The ministers cancelled a demonstration scheduled for Saturday and had a strategy meeting instead. Next day they went into their pulpits and called for a boycott of (1) all downtown stores; (2) the two daily newspapers*; and (3) every establishment doing business under the name of "Loeb." (Mayor Henry Loeb's brother, William, owns a chain of barbecue and fried chicken restaurants, and a laundry chain.) They also announced downtown marches in support of the strikers and the boycott for both Monday morning and Monday afternoon, and a mass meeting at Clayborn Temple AME Church on Monday night.

The action of the police greatly strengthened the strikers. It made the preachers mad, and preachers still have influence among Negroes in the South. One of them, still furious on Monday night, urged the boycott of all Loeb businesses in this manner: "Somebody tried to explain to me that William Loeb who owns the cleaning places is just Henry Loeb's brother. I don't care if it is his brother or his sister or his mother or his father or his uncle or his auntie or his cousin -- if it says 'Loeb' on it, you stay out of there! If it says 'Loeb' on the sign or on the front of the store or on the back of it, on the side or on the top of it or on the bottom of it -- you stay out of there!"

The boycott was effective, and again the actions of the police had helped. Downtown streets and stores were virtually empty throughout the next week. Clerks straightened and restraightened stock, arranged and rearranged window displays. Negroes apparently were supporting the boycott. Speculation was that white people stayed away from town out of fear of another melee.


 

* Memphis has two daily newspapers, the Commercial Appeal and the Press-Scimitar. Both are Scripps-Howard publications. At a mass meeting, Dr. Ralph Jackson dubbed them "lying newspapers" and called upon the people to cancel their subscriptions. "Anybody who buys an insult to himself is a fool. Let it be known that we are not fools! Maybe they don't know it," he explained, "but all the Hambones are dead."

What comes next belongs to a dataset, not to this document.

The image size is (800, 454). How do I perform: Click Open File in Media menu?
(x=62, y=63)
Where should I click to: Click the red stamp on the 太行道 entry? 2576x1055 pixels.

This was in reference to a single-panel cartoon that the Commercial Appeal has been printing for decades. Titled, "Hambone's Meditations," and authored by J. P. Alley, it depicts a caricature of a Negro, balding, wearing baggy pants, and sometimes a defeated-looking hat. Hambone is always engaged in some menial activity, such as bringing in an armload of wood or sweeping and dusting. He utters pithy sayings. "Kun'l Bob says hit lak dis," he said recently, "--de top man ain't necessary alluz de bes' man!!" On another day: "Ef tomorrow evuh do come, I reck'n ole Tom gwine be de busies' man in de whole worl'!!!" Mayor Loeb, in a meeting with Negro leaders, expressed puzzlement at their being offended by Hambone.